O Pessoa é mais uma iniciativa, celebra, que “engrandece a comunidade, mostrando o lado positivo que a gente tem”. E são descobertas, ressalta, que surpreende os próprios moradores. “Eu mesmo descobri muitas plantações que nem conhecia! Batata-doce, mamão, cacau…até um morador que tem seis pés de café e toma café com o que ele colhe no quintal! Eu já pedi umas sementes para ele, para poder tomar também um café de Jesus de Nazareth”, sorri.
Desde 2012, o turismo vem trazendo moradores de Vitória e até do exterior para conhecer as belezas de Jesus de Nazareth e o incrível visual do alto do morro, onde se pode apreciar a Baía de Vitória e outros pontos icônicos da região metropolitana. Mas também tem revelado belezas para os próprios nativos. “Fazemos tour com estudantes da escola local e eles também descobrem lugares que não conheciam. Temos que aprender a conhecer e gostar do que é nosso e não só valorizar o que é de fora”.
Multidisciplinar
Conforme explica a Fapes, para a construção das hortas, manutenção e acompanhamento da produção, as ações contam com uma rede de pesquisadores de várias áreas do conhecimento, como nutrição, agroecologia, sociologia, engenharia e biologia, agrupados nas instituições do Ifes de Vitória e Santa Teresa, e no Instituto Capixaba de Pesquisa Técnica e Extensão Rural (Incaper).
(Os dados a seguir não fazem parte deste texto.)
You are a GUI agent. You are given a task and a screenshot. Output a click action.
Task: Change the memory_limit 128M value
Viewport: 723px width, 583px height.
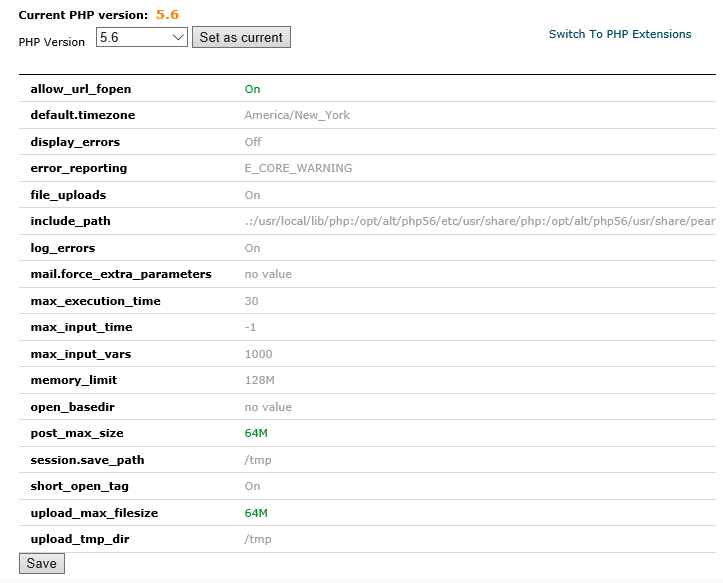(x=260, y=380)
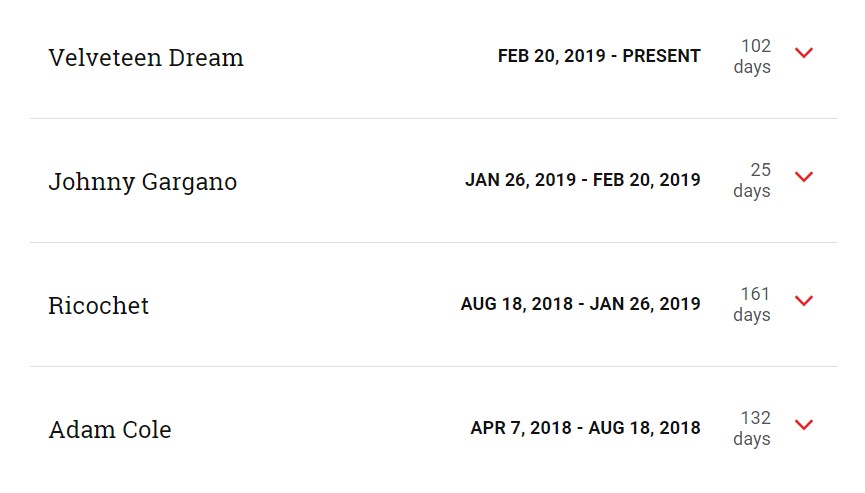Click the PRESENT text in Velveteen Dream's dates

(x=661, y=56)
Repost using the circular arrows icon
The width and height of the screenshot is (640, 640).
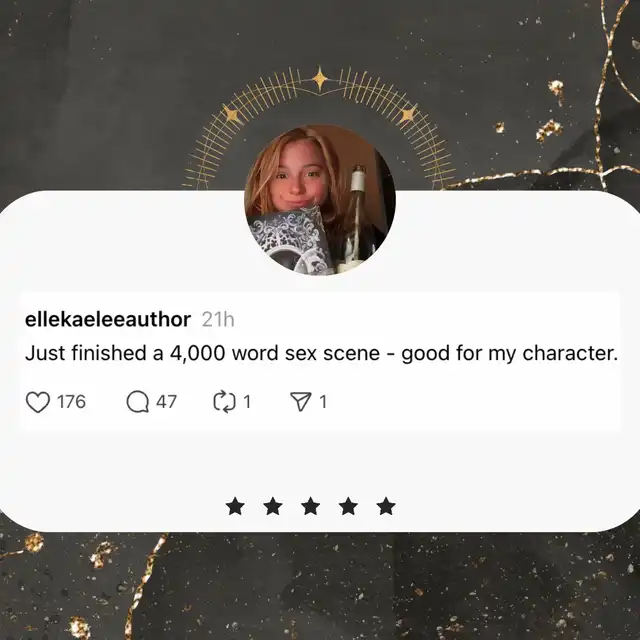pos(224,402)
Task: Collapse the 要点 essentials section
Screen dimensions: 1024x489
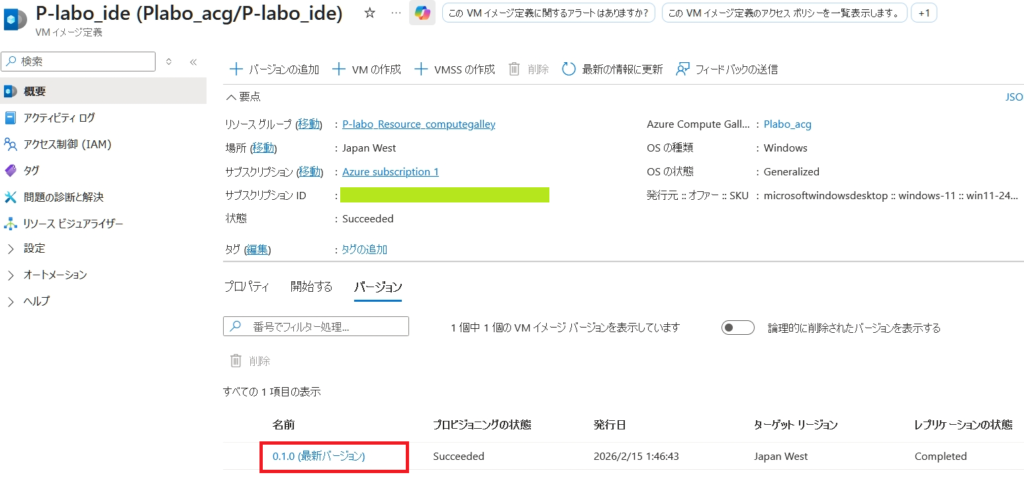Action: (233, 97)
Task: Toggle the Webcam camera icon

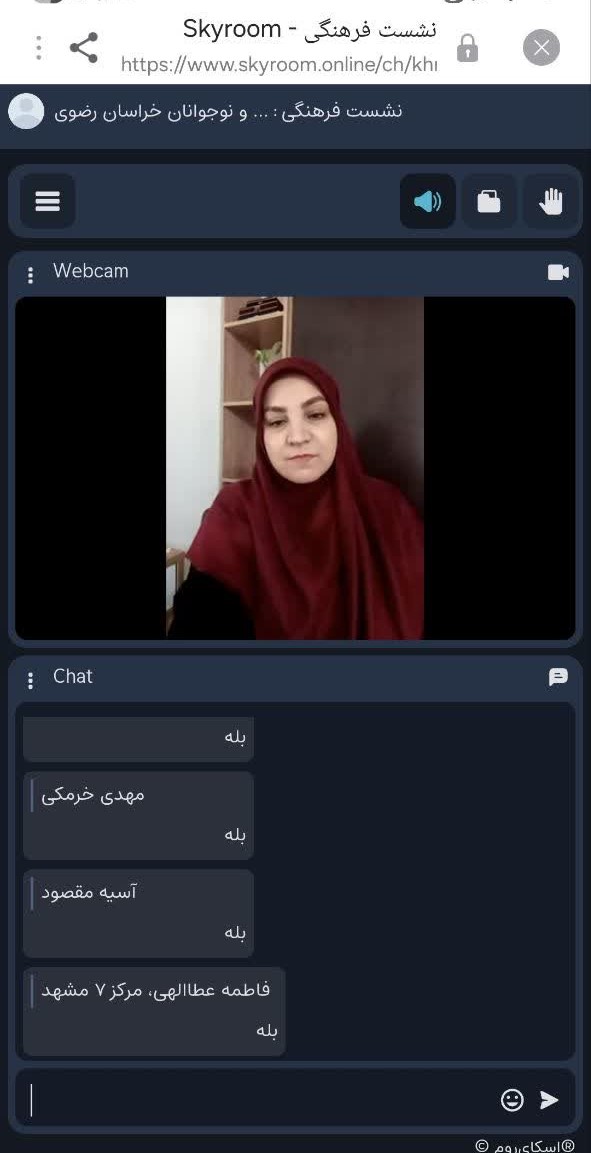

O projeto também recebeu o apoio da Secretaria da Justiça (Sejus), que doou mudas de hortaliças produzidas em uma unidade da secretaria para serem plantadas na comunidade.
Além de oficinas de produção comunitária de alimentos em pequena escala, estão previstas ações de reeducação alimentar e educação ambiental, como reuso de materiais, compostagem e consumo consciente, a partir das duas unidades de ensino localizadas no bairro, a Escola Municipal de Ensino Fundamental (EMEF) Edna de Mattos e o Centro Municipal de Educação Infantil (CMEI) Lídia Rocha Feitosa.
Com a perspectiva de uma grande produção nas hortas, já estão planejadas dinâmicas de troca de alimentos excedentes entre as famílias. Haverá também encontros de educação alimentar e nutricional com oficina de receitas, palestras e materiais de divulgação distribuídos para os moradores da comunidade.
Edital Universal de Extensão
Lançado em 2022, o Edital 12/2022 – Universal de Extensão foi uma iniciativa inédita da Fapes para apoiar financeiramente projetos de extensão que contribuíssem para o desenvolvimento socioambiental e econômico das diferentes microrregiões do Estado.
Instituições de ensino euperior e de pesquisa localizadas no Espírito Santo, com atividades de extensão regulamentadas, puderam inscrever propostas de diferentes áreas de conhecimento. Foram disponibilizados R$ 5 milhões, oriundos do Fundo Estadual de Ciência e Tecnologia do Espírito Santo (Funcitec), para financiar as propostas contempladas. Mais de 270 propostas foram submetidas na chamada pública e, dessas, 104 foram contratadas.
Destaque nacional
A Fapes também é destaque nacional em relação às bolsas de Iniciação Científica, Tecnológica e de Inovação. Com o anúncio feito em março, de R$ 5 milhões, para pagamento de 600 bolsas com valores ajustados, o Espírito Santo passou a ocupar o segundo lugar no ranking nacional. O valor oferecido pela Fapes só fica atrás das bolsas disponibilizadas pela Fundação de Amparo à Pesquisa do Estado de São Paulo (Fapesp).